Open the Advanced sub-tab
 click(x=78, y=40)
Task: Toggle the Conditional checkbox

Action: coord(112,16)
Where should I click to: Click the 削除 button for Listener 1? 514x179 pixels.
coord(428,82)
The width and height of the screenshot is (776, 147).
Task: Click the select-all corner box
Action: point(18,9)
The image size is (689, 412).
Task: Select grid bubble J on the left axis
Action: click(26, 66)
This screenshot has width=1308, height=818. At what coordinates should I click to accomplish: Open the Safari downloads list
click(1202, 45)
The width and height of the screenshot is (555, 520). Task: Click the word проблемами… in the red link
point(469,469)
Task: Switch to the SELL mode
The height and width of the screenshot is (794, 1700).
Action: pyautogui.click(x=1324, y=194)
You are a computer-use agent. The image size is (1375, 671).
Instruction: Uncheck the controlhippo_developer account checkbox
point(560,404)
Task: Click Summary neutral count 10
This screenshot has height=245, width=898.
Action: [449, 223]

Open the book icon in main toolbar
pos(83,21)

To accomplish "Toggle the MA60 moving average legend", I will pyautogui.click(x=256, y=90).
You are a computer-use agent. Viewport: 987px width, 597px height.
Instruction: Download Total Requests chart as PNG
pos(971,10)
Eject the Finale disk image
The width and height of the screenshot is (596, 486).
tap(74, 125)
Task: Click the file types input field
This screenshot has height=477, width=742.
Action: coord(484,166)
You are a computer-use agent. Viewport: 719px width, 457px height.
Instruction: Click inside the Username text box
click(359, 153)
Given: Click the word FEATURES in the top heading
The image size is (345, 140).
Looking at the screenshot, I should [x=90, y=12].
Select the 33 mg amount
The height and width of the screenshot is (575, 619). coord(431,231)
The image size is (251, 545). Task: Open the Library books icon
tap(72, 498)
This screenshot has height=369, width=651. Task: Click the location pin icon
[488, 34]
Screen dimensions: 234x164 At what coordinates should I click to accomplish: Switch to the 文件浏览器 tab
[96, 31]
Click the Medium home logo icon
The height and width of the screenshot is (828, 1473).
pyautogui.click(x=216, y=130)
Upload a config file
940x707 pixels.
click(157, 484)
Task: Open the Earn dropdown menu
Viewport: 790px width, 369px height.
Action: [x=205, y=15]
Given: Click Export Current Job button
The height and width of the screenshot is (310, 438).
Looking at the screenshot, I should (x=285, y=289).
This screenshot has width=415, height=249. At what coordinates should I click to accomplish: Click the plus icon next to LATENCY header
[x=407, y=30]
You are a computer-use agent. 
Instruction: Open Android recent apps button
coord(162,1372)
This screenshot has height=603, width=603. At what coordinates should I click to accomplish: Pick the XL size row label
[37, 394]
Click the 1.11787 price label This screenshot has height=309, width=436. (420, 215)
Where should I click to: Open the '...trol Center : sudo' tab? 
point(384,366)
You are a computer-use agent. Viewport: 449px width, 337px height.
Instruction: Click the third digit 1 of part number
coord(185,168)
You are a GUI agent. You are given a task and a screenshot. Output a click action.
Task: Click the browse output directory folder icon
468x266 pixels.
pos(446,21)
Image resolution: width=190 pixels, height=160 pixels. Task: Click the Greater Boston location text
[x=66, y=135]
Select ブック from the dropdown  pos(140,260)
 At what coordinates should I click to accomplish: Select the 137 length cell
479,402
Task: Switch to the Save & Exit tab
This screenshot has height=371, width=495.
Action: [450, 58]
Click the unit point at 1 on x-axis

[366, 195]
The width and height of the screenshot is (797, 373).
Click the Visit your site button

[Problem requirements]
Locate the word "computer" in the records and collect each line it appears in.

[Task answer]
You are a computer-use agent. The image size is (1375, 671).
You are a computer-use agent. Viewport: 987px width, 597px height.
You are a computer-use agent. Viewport: 719px width, 457px height.
You are a computer-use agent. 
You are a computer-use agent. Viewport: 449px width, 337px height.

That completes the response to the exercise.